JP2952870B2 - Sand core manufacturing method - Google Patents

Description

DETAILED DESCRIPTION OF THE INVENTION

[0001]

BACKGROUND OF THE INVENTION 1. Field of the Invention The present invention relates to a method for producing a sand core having excellent pressure resistance and excellent coating properties for use in high pressure die casting of a casting having an undercut portion, such as a closed deck type automobile engine. It is about. More specifically, by treating the sand core prototype formed by the warm box method with an organic acid salt, the same coating agent can be coated thickly only once, and the production of a sand core suitable for high-pressure casting is also possible. It is about the method.
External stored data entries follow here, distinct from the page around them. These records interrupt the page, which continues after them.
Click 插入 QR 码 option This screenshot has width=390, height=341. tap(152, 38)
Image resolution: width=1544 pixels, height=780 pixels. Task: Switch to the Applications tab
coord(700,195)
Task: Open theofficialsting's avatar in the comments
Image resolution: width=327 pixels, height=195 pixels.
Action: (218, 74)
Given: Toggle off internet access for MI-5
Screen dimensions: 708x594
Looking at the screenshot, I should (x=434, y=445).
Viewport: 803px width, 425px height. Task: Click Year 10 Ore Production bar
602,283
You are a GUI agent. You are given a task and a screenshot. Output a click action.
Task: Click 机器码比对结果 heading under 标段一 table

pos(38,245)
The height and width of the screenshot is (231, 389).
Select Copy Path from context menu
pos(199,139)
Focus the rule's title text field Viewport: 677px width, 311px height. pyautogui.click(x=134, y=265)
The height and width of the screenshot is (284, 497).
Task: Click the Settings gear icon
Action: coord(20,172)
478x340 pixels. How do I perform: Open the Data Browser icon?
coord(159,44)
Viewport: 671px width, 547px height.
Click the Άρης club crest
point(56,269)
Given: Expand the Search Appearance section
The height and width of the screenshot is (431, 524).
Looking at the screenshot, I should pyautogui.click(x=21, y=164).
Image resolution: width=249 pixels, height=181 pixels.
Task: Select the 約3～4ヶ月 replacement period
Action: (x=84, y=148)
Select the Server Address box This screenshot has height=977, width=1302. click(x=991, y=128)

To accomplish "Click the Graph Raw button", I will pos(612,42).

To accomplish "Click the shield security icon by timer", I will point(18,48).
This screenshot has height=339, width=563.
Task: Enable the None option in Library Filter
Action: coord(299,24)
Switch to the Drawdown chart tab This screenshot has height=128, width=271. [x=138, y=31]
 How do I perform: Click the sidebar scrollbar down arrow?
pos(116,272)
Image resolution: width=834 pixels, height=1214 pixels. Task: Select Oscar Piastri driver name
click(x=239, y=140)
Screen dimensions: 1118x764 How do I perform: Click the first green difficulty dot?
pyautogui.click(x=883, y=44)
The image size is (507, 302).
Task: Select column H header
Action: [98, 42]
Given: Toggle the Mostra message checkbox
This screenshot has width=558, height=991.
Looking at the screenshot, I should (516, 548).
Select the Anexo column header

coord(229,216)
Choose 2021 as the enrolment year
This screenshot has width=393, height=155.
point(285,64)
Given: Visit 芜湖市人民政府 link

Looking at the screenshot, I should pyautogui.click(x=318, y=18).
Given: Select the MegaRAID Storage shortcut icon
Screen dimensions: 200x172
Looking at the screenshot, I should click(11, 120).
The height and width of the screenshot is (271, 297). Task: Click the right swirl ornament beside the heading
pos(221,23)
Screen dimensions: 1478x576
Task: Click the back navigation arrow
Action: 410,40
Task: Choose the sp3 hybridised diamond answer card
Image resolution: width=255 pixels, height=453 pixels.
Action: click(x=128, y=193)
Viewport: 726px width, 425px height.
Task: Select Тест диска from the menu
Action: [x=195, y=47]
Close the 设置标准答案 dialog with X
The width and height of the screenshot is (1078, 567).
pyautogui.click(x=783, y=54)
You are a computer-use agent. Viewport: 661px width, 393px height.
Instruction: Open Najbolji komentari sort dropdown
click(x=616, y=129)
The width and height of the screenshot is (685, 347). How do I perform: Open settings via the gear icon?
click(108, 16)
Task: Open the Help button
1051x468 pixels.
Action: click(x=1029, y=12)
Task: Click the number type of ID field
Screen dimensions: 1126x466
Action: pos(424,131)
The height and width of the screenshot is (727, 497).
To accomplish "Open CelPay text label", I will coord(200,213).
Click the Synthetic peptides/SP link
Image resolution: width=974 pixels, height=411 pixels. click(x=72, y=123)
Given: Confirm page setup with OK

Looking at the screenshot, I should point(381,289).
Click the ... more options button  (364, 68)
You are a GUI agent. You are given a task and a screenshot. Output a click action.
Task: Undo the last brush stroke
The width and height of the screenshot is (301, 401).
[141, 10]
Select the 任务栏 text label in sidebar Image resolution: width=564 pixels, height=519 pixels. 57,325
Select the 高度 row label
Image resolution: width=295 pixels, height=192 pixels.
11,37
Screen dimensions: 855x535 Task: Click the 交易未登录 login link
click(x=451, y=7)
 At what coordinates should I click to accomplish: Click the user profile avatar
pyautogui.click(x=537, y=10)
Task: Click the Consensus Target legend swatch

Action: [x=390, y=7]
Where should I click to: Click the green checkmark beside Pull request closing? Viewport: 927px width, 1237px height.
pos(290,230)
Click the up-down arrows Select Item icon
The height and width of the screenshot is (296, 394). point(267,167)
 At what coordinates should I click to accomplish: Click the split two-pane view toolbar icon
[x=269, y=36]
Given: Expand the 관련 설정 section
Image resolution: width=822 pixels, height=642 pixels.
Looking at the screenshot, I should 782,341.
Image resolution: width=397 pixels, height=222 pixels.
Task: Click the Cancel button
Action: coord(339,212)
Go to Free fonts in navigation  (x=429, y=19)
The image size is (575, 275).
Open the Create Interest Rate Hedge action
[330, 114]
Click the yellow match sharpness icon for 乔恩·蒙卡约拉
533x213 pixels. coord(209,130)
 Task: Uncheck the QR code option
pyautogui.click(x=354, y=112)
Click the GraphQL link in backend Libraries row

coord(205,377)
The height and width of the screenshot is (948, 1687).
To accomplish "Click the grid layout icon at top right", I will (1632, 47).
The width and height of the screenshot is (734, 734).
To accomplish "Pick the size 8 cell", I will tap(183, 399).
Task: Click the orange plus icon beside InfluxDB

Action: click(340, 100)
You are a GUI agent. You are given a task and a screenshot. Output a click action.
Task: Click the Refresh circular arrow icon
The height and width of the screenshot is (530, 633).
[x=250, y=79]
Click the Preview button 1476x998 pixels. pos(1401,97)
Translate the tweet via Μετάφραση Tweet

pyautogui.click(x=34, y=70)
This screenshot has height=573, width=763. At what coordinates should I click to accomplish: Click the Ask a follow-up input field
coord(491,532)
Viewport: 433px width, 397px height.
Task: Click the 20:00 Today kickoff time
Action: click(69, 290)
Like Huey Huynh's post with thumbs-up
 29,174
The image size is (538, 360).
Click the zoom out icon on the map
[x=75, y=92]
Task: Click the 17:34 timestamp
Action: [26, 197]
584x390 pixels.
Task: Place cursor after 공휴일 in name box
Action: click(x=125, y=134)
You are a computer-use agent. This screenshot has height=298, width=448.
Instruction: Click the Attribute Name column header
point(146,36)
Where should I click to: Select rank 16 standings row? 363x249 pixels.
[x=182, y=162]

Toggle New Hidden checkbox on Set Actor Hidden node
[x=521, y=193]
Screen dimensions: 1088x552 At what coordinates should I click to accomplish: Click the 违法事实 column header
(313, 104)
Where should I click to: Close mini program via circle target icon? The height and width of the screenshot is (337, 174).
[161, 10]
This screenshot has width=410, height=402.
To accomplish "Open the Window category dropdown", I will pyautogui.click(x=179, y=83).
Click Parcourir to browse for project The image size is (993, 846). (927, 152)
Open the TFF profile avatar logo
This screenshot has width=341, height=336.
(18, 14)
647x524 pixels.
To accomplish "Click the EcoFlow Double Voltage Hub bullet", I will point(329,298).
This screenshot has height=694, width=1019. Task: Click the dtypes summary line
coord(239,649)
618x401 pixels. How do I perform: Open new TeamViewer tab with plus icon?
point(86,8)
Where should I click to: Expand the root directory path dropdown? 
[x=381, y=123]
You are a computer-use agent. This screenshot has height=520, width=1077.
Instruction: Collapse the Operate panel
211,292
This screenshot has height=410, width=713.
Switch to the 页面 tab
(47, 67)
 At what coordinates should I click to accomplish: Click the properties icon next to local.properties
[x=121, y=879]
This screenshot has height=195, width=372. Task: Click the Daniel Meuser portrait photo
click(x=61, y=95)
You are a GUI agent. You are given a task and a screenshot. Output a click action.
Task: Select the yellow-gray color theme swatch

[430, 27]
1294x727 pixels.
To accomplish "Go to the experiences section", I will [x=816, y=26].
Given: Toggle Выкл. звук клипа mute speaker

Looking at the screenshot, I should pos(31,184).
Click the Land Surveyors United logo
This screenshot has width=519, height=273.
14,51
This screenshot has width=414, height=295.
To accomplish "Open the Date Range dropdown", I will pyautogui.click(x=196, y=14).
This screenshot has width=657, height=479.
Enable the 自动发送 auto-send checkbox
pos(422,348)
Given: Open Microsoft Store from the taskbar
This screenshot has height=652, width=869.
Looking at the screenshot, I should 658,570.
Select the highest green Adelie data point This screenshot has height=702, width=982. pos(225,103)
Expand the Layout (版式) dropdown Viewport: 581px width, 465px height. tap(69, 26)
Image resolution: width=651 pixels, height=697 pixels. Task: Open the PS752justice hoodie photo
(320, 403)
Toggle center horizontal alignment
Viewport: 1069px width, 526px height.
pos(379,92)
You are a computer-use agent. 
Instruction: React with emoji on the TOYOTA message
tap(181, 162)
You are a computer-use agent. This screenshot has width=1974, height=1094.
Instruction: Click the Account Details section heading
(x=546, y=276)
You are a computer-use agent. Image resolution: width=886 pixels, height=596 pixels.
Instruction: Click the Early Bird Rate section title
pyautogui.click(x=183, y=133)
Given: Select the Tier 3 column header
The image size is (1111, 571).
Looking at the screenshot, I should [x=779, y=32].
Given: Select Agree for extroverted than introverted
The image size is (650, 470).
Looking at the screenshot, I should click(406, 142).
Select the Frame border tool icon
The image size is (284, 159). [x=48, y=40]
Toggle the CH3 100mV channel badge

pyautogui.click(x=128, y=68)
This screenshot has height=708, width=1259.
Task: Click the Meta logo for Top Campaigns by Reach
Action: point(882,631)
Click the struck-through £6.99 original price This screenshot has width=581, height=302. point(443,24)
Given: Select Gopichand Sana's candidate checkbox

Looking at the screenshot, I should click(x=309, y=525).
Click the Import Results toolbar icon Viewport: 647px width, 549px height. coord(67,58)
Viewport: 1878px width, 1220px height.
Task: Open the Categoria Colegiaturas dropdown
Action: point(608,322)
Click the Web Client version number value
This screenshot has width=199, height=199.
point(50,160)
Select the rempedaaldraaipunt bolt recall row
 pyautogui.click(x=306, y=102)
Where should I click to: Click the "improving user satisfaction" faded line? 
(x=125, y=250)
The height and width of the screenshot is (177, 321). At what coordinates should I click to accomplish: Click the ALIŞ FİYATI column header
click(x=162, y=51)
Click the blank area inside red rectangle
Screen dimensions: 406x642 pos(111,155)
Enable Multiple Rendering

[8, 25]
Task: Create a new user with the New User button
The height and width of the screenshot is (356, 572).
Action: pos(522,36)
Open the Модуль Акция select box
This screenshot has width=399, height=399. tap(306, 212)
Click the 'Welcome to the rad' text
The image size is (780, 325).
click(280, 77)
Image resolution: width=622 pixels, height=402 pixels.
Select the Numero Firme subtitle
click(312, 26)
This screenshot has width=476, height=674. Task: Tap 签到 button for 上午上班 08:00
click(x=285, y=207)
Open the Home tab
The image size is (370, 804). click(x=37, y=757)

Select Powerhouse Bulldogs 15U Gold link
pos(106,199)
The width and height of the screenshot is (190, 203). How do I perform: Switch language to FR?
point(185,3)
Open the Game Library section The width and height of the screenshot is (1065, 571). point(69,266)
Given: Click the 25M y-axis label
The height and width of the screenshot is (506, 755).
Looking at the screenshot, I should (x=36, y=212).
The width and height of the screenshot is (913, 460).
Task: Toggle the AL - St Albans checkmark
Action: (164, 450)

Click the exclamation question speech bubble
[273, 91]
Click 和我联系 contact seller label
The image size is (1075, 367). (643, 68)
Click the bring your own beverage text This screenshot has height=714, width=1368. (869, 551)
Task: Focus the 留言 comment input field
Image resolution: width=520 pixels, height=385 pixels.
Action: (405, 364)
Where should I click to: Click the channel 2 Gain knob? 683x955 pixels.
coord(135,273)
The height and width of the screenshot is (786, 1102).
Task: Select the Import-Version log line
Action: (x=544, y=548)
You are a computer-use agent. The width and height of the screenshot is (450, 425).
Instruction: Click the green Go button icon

Here, the excellent coating property means that when the coating agent is coated on the sand core prototype, the coating agent does not penetrate deeply in a thin liquid state and spread inside the sand core prototype, or It is formed to a uniform thickness with a predetermined thickness, uniformly, reliably and easily without being repelled from the surface of the sand core prototype, and over the entire surface layer of the sand core prototype. That is, it can sufficiently withstand the high casting pressure during casting.

[0002]

2. Description of the Related Art Conventionally, for example, when a closed deck type automobile engine block or other castings such as aluminum alloys and magnesium alloys having an undercut portion are manufactured by die casting, a collapsible sand core is used. Die-casting is performed using the same. In order to obtain a collapsible sand core, first, the sand is hardened to a desired shape, and then a coating agent is applied to the surface of the hardened sand core prototype. To prevent the breakage of the core or the molten metal from entering the sand core.
After casting, attempts have been made to disintegrate the sand core with little force so that it can be easily taken out and that the sand can be taken out to every corner. Of course, in this case, various attempts have been made on the components of the sand core prototype, the method of hardening the sand, the components of the coating agent, the coating method, etc., but no satisfactory one has been obtained. It is.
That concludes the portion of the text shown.